PPA plans real estate tax and flat income tax levy

PHILIPSBURG–A 2.5 per cent “real estate” tax and the levying of a flat ten per cent income tax are proposed by People’s Progressive Party (PPA), headed by former Member of Parliament (MP) Gracita Arrindell, in its manifesto themed “Strong, Safe and Secure St. Maarten.”

The new tax of 2.5 per cent will target people who own property in the country and has been calculated by PPA, to have the potential of generating some NAf. 136 million annually for the country. This amount would fill the gap created by the fixing of the income tax levy at a flat 10 per cent for everyone in the country. Pensioners will be completely exempted from income tax, though those who are property owners may still have to contribute to the real estate tax.

“We want to return the purchasing power to the people,” Arrindell explained at the manifesto launch at the party’s headquarters on Front Street, on Monday, “The time has come for the creation of a legacy we can all be proud of.”

The real estate tax, an essential tax on property owners, is “socially correct,” said Arrindell.
A “real estate property registry” will be created to properly levy and track the tax. All properties in the country will have to be (re)valuated to tag the correct value and tax amount. The party, if voted into Parliament, will work with the Cadastre and real estate owners, among others, to create the registry.

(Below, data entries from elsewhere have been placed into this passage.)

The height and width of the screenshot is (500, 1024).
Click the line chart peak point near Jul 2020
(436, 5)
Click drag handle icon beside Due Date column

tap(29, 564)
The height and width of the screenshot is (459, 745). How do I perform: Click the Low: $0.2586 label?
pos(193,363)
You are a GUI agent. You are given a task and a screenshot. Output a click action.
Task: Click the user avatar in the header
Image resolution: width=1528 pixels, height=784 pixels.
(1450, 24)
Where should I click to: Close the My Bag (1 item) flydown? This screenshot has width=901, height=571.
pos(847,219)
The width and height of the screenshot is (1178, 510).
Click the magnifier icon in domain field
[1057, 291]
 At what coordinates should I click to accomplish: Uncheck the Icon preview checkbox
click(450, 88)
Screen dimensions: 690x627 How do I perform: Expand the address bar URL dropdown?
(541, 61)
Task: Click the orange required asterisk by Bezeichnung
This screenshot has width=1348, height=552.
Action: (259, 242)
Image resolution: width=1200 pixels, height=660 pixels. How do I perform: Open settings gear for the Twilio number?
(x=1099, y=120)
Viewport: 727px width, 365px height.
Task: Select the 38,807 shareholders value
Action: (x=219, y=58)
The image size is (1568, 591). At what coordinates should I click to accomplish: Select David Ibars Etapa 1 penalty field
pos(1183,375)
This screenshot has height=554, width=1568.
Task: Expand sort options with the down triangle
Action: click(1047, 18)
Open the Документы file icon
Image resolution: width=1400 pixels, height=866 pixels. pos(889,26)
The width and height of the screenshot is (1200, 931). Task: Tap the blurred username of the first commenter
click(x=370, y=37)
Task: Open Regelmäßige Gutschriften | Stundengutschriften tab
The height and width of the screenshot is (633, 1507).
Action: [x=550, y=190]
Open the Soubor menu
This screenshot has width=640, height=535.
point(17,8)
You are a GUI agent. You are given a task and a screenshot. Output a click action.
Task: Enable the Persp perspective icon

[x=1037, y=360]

The manifesto offers short, medium and long term plans of the party and “spans for the next decade and beyond.” It is built on the premise of “scan, screen and present” method of tackling community and country needs based on most urgent.
The party is focused on “the potential of what is locally available” in expertise to help with building the country. Local and foreign investments are seen as necessary to the country’s further development.

PPA sees increasing entrepreneurship and the bettering of education via no school fees as vital to boosting of the economy, as is “a big shift in the tax levy.”
Stability in the financial sector, bringing back investor confidence in the St. Maarten product, and encouraging taxpayers to pay their fair share are core areas of interest for the party.

For job creation, PPA intends to look to the marine maintenance, a sector with “huge demand” on St. Maarten. Arrindell sees this sector as ripe for young people to gain skills and build careers.

Attracting better quality tourists, rather than more tourists is also key to the country’s economic recovery, said Arrindell.

The promotion of agriculture will move the country to food security while better quality social housing at a real social price will keep the people well sheltered, she added.
On the health front, resolving of issues at St. Maarten Medical Center (SMMC) and the promotion of e-medical options are embraced by the orange party.
“Eradicating of the landfill” is on the party’s agenda. “The next generation should not see the dump in the city centre,” said Arrindell.

A copy of the full manifesto will be lodged by PPA with the Electoral Council. An abridged version of the PPA manifesto is available on the party’s website: www.ppa.sx.
Source: Daily Herald
PPA plans real estate tax and flat income tax levy


  1. 2.5% real estate tax won’t solve your budget problem. And how to enforce collection? It will be again an arbitrary tax that some will pay and a whole lot will not pay.

    What we need is a tax system that is clear and transparent. So no more Turn Over Tax which is causing double taxation and driving the sales prices of goods through the rood, but instead implement a Sales Tax (with some basic goods being tax exempt). This will derive enough revenue for G’ment in conjunction with a flat Income Tax at 15% and the lowering of Profit Tax to 10% so no company will go through the hassle and considerable cost to establish an off-shore business to siphon profits. Business owners don’t mind to pay taxes but these need to paid by ALL businesses ACROSS THE BOARD and they need to be REASONABLE. The above will spur the economy and provide more jobs, very simple.